Pretty convinced this is a drive by troll pushing washed up Protestant apologetics that have been dealt with decades ago. 

This exact same string of words was copied and pasted two other places online:

Reddit and Christian Chat

I suggest banning him and removing the post and removing my post with the follow up links.
Follow up to the above:

The poster is certainly a troll. The Christian Chat link shows that he posted this wall of text on a decade old thread two months ago and hasn't followed up with any engagement. He is just a protestant troll and should be ignored.
(04-18-2017, 11:38 AM)GangGreen Wrote: [ -> ]DR can be quite difficult for many people to read. I wouldn't mind something that's a little bit easier to read, but doesn't destroy the meanings like the more modern versions. Certainly a difficult endeavor, but I'm sure some people could pull it off.
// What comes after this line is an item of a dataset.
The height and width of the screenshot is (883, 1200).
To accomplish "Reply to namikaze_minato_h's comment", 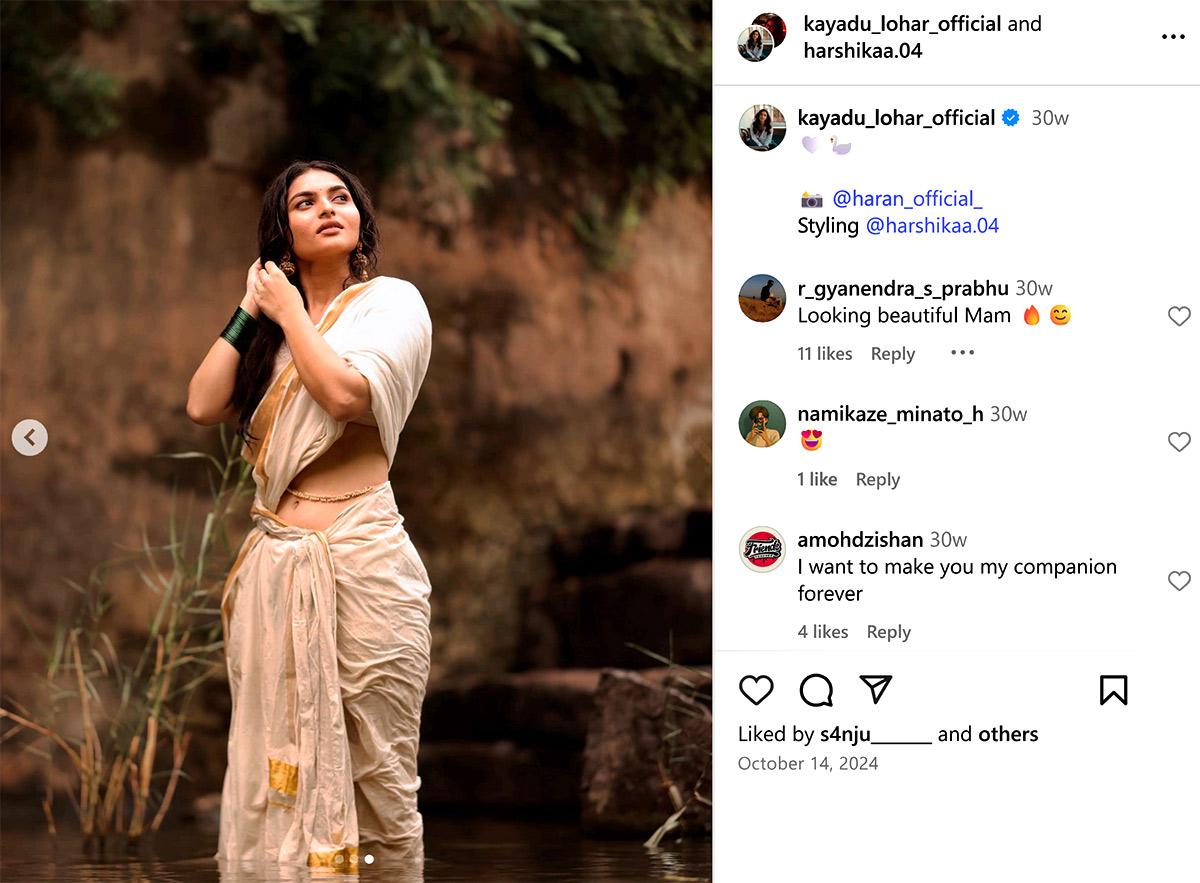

I'm new to the trad Catholic world. A few months ago, I decided to read the Bible straight through and I got the DR b/c it's the one favored. I'm an attorney who graduated second in his law school class. In other words, I'm more than comfortable reading difficult stuff. That said, I found DR too difficult and dropped it in favor of the RSV. DR might be "the best" but I far, far prefer the RSV for study. If I have issues or questions about a verse, I compare it with the many different translations that I have.
How is the DR difficult?
(05-05-2021, 05:03 PM)Marmot Wrote: [ -> ]How is the DR difficult?

I don't find it readable. There are dialogue exchanges where it isn't clear who's talking. Lots of pronouns when use of a proper noun would clear up who's speaking. 

If it works for you, it works for you. I'm not here to convince you otherwise, just telling you my experience.
(05-05-2021, 05:59 PM)Bryan Wrote: [ -> ]I don't find it readable. There are dialogue exchanges where it isn't clear who's talking. Lots of pronouns when use of a proper noun would clear up who's speaking. 
I see. I do recall not understanding at times who says what. I didn't understand this might be better in other translations.

I guess the ambiguities were also in the Vulgate. Maybe if you replace a pronoun with a proper noun, there's a risk you insert the wrong proper noun.
I prefer the RSV-2CE, Ignatius Study Bible series, for serious reading and study. I think the D-R is fine for devotional reading, but in many places it is clunky. There is no reason why people's names and geographical locations can't be changed into a modern version, e.g. "Noah" instead of "Noe" or "Joshua" instead of "Josue." Nothing is lost by making those names into something more readable.

The D-R's language lends itself rather well to the Psalms, but getting through St. Paul's epistles are sometimes like the reading equivalent of wading through knee-high mud.

Every translation has its strengths and weaknesses. I think some Trads feel compelled to attach themselves to the D-R out of strict association of it whether they find reading it fruitful or not.
It's rather that I only ever read the DR, so "Noe" etc. is normal to me.
I have the Douay-Rheims, the Knox and the RSV Second Catholic Edition.  I read the RSV every day for my lectio divina and I use it for reference.
(05-06-2021, 08:01 AM)Marmot Wrote: [ -> ]It's rather that I only ever read the DR, so "Noe" etc. is normal to me.

They're not only 'normal' to me, it's how I think of them and how I refer to them when writing. It always grates on me to see 'Elijah' instead of Elias, or 'Elisha' instead of Eliseus'. And I see those two a lot since they're both considered Patrons of the Carmelite Order.